*** Opening of Passage provided ***
DavidWarrenOnline
NEWSPAPER COLUMNS

COMMENTARY
February 4, 2012
Ugly spectacle
The Super Bowl will occur Sunday, according to usually reliable sources. If gentle reader is a big fan of American football, or football in any other kind, or professional sports in general, he has come to the wrong place. All your Super Bowl needs are available, elsewhere. This is the anti-Super Bowl site.

And let me boast of my principal disqualification from making any comment on this major public event. I have never seen a Super Bowl game. On one occasion, I actually went to such lengths to avoid it, that I caught a terrible chill. I do not intend to watch Super Bowl XLVI, by way of getting a little education. My preparation consists entirely of reading a few scattered Internet items.

Yet I refuse to recuse myself! So, let us start with the segue. I did see a football game this week, or rather the upshot of one. This was a soccer-football match in Port Said, Egypt, visible through international media. Some dozens of people died - mostly, I gather, from knife wounds. For all I know the players had been well-behaved; it was the fans who could not handle the result.
*** Close of Passage provided ***
*** Opening of Given information ***
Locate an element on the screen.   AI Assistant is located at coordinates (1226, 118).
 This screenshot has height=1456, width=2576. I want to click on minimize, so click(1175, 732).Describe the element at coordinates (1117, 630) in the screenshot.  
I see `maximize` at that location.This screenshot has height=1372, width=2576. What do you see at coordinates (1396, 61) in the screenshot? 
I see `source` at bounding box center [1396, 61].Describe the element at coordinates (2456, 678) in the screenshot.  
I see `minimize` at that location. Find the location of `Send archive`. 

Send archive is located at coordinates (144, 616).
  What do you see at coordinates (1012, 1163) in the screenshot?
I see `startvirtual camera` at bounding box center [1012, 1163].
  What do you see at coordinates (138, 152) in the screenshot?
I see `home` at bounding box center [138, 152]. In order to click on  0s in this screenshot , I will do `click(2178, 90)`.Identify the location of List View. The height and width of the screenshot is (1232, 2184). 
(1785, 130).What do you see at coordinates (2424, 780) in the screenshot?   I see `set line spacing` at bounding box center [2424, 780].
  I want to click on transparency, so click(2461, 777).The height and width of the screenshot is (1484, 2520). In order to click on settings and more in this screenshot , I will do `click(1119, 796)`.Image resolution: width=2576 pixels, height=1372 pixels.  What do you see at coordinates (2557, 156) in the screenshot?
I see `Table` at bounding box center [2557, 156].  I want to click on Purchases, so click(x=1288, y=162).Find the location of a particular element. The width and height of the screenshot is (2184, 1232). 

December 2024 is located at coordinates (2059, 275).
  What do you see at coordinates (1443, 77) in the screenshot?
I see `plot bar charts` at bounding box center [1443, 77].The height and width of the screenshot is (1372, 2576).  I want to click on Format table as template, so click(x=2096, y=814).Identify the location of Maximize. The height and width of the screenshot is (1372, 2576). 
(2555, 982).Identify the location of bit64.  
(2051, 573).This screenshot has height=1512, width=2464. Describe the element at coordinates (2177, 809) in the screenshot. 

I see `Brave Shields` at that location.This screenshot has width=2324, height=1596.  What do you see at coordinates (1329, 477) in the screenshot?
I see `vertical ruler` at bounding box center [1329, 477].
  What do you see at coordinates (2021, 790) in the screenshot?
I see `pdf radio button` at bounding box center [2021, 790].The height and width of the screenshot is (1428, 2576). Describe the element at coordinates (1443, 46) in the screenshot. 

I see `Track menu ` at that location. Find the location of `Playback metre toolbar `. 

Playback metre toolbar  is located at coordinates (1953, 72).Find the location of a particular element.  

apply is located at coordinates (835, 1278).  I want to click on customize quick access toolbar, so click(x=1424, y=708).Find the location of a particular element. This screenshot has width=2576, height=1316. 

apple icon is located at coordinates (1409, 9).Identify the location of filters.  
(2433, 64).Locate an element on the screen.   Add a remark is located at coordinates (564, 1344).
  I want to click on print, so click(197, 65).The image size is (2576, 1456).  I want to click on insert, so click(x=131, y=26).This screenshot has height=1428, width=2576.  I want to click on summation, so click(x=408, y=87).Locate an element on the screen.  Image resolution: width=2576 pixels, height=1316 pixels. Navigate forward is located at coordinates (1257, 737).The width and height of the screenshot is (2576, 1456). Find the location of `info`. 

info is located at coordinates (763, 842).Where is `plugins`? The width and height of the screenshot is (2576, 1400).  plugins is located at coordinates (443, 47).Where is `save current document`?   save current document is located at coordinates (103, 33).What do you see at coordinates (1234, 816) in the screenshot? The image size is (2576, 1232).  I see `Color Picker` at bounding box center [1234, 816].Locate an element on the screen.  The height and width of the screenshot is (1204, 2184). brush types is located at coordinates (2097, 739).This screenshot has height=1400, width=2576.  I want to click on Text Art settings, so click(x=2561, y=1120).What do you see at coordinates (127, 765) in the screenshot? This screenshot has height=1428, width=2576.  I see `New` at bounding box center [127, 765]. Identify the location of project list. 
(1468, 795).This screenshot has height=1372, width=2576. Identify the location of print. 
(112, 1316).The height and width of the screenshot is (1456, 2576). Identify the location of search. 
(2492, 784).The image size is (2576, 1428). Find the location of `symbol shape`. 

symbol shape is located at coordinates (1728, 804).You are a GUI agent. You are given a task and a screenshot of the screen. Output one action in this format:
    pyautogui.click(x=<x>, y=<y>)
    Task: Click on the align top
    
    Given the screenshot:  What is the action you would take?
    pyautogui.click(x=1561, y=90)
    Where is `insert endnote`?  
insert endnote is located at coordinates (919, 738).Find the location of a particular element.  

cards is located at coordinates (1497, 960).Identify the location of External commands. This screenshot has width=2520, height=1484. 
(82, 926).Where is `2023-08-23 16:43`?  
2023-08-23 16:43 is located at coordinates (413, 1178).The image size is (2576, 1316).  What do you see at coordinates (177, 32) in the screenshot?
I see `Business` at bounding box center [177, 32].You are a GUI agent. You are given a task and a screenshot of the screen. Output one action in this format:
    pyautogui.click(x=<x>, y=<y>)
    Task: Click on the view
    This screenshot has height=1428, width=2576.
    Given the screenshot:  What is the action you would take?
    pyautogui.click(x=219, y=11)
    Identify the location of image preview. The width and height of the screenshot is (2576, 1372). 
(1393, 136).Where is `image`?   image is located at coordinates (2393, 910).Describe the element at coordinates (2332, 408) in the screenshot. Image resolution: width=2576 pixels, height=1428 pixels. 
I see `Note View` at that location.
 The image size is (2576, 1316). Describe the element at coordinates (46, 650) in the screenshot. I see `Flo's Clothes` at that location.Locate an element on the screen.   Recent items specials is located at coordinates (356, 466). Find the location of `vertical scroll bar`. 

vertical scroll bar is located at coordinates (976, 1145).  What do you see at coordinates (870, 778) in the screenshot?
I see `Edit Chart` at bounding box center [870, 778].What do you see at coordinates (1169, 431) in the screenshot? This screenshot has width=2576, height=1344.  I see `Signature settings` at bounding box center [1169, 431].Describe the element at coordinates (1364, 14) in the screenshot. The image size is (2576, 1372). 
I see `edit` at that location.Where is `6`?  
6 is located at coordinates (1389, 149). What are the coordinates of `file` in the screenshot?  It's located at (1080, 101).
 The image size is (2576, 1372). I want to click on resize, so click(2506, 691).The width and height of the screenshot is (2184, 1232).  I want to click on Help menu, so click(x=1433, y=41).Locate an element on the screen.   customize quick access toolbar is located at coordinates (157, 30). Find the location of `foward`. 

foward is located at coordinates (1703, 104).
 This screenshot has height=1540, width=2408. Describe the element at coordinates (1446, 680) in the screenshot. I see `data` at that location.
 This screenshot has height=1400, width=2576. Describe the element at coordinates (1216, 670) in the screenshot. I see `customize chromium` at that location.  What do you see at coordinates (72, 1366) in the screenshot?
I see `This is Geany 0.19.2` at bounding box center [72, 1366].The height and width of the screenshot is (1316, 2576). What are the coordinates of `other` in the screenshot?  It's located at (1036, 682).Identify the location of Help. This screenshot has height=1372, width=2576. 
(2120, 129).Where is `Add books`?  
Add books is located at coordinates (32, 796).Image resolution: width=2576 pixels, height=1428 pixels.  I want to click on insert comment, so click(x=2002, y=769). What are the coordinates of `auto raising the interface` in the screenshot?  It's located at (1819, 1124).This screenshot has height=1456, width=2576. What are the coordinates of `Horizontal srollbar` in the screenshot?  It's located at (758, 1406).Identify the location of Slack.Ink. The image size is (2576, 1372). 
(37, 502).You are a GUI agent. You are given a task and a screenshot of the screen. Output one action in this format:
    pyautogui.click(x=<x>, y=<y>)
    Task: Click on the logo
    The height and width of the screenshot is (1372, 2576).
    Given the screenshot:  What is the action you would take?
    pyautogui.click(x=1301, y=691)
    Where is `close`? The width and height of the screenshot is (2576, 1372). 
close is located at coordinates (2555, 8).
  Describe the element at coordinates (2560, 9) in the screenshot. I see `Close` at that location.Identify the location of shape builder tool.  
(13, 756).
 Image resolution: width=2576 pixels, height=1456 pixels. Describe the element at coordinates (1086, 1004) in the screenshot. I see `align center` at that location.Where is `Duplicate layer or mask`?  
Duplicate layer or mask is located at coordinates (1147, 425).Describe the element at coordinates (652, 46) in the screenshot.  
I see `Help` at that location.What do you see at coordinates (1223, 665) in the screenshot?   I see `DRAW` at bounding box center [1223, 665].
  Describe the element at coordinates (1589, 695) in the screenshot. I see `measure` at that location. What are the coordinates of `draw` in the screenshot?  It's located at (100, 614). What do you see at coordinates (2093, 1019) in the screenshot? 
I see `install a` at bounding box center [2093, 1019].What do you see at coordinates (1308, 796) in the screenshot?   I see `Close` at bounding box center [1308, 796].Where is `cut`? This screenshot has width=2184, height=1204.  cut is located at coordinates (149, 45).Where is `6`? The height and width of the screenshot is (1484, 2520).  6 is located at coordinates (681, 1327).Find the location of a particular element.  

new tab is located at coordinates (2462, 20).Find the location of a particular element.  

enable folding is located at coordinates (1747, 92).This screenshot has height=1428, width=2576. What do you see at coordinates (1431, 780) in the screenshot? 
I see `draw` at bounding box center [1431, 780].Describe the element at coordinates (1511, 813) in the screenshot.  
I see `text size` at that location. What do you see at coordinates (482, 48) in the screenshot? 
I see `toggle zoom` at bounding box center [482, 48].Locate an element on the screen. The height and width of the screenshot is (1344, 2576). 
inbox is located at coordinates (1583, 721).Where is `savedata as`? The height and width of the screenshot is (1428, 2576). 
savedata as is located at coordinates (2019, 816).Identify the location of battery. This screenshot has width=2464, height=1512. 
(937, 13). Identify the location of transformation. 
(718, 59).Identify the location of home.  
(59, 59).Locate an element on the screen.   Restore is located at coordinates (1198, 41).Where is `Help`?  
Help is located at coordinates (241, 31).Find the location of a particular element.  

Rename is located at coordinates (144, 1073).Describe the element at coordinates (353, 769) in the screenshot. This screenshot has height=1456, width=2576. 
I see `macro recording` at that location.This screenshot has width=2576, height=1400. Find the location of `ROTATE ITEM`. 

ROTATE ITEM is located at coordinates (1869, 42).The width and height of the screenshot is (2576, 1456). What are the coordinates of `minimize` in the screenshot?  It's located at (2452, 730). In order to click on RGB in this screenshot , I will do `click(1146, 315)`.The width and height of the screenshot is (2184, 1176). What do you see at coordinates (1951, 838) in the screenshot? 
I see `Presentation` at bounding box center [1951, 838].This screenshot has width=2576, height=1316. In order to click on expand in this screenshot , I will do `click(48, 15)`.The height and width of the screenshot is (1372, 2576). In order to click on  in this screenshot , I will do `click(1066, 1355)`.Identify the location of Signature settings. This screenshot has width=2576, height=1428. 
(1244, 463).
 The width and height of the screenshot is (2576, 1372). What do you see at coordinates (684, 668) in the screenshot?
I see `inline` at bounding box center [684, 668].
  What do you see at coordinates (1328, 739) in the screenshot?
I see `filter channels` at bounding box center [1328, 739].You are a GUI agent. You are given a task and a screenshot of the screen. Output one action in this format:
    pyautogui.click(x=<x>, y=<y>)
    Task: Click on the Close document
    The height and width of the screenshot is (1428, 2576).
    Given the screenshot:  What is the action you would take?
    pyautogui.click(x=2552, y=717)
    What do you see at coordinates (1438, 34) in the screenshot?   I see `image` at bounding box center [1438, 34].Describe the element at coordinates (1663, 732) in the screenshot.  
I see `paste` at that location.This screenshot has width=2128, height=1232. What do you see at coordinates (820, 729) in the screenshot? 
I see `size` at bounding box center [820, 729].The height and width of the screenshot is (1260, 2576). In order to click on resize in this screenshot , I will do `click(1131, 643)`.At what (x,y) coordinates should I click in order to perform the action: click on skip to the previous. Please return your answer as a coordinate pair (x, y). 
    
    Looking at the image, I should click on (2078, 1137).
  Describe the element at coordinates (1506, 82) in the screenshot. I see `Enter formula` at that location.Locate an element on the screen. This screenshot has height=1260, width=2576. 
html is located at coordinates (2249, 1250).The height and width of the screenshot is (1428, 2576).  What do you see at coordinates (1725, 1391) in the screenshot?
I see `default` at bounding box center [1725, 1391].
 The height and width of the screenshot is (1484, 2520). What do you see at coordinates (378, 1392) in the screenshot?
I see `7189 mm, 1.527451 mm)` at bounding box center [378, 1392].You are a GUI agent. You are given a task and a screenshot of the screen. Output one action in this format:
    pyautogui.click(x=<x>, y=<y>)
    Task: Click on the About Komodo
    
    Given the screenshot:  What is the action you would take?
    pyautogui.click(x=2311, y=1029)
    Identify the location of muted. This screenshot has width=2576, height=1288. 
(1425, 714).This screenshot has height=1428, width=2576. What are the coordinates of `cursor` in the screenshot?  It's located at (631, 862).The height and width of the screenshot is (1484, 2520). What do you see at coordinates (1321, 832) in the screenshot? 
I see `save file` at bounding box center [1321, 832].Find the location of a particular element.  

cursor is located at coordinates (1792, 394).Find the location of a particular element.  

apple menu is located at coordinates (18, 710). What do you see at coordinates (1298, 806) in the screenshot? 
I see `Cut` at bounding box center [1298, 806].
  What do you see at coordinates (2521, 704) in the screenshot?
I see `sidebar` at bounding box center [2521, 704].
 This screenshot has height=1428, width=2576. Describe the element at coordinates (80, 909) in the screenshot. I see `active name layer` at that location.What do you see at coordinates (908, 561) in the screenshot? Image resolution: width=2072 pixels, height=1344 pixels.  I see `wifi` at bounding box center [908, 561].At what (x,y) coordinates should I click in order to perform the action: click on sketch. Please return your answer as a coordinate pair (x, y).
*** Close of Given information ***
*Problem requirements*: Return, word for word, the part of the Super Bowl column that opens with the words containing "And let me boast" and closes with "scattered Internet items.".

*Answer box*:
And let me boast of my principal disqualification from making any comment on this major public event. I have never seen a Super Bowl game. On one occasion, I actually went to such lengths to avoid it, that I caught a terrible chill. I do not intend to watch Super Bowl XLVI, by way of getting a little education. My preparation consists entirely of reading a few scattered Internet items.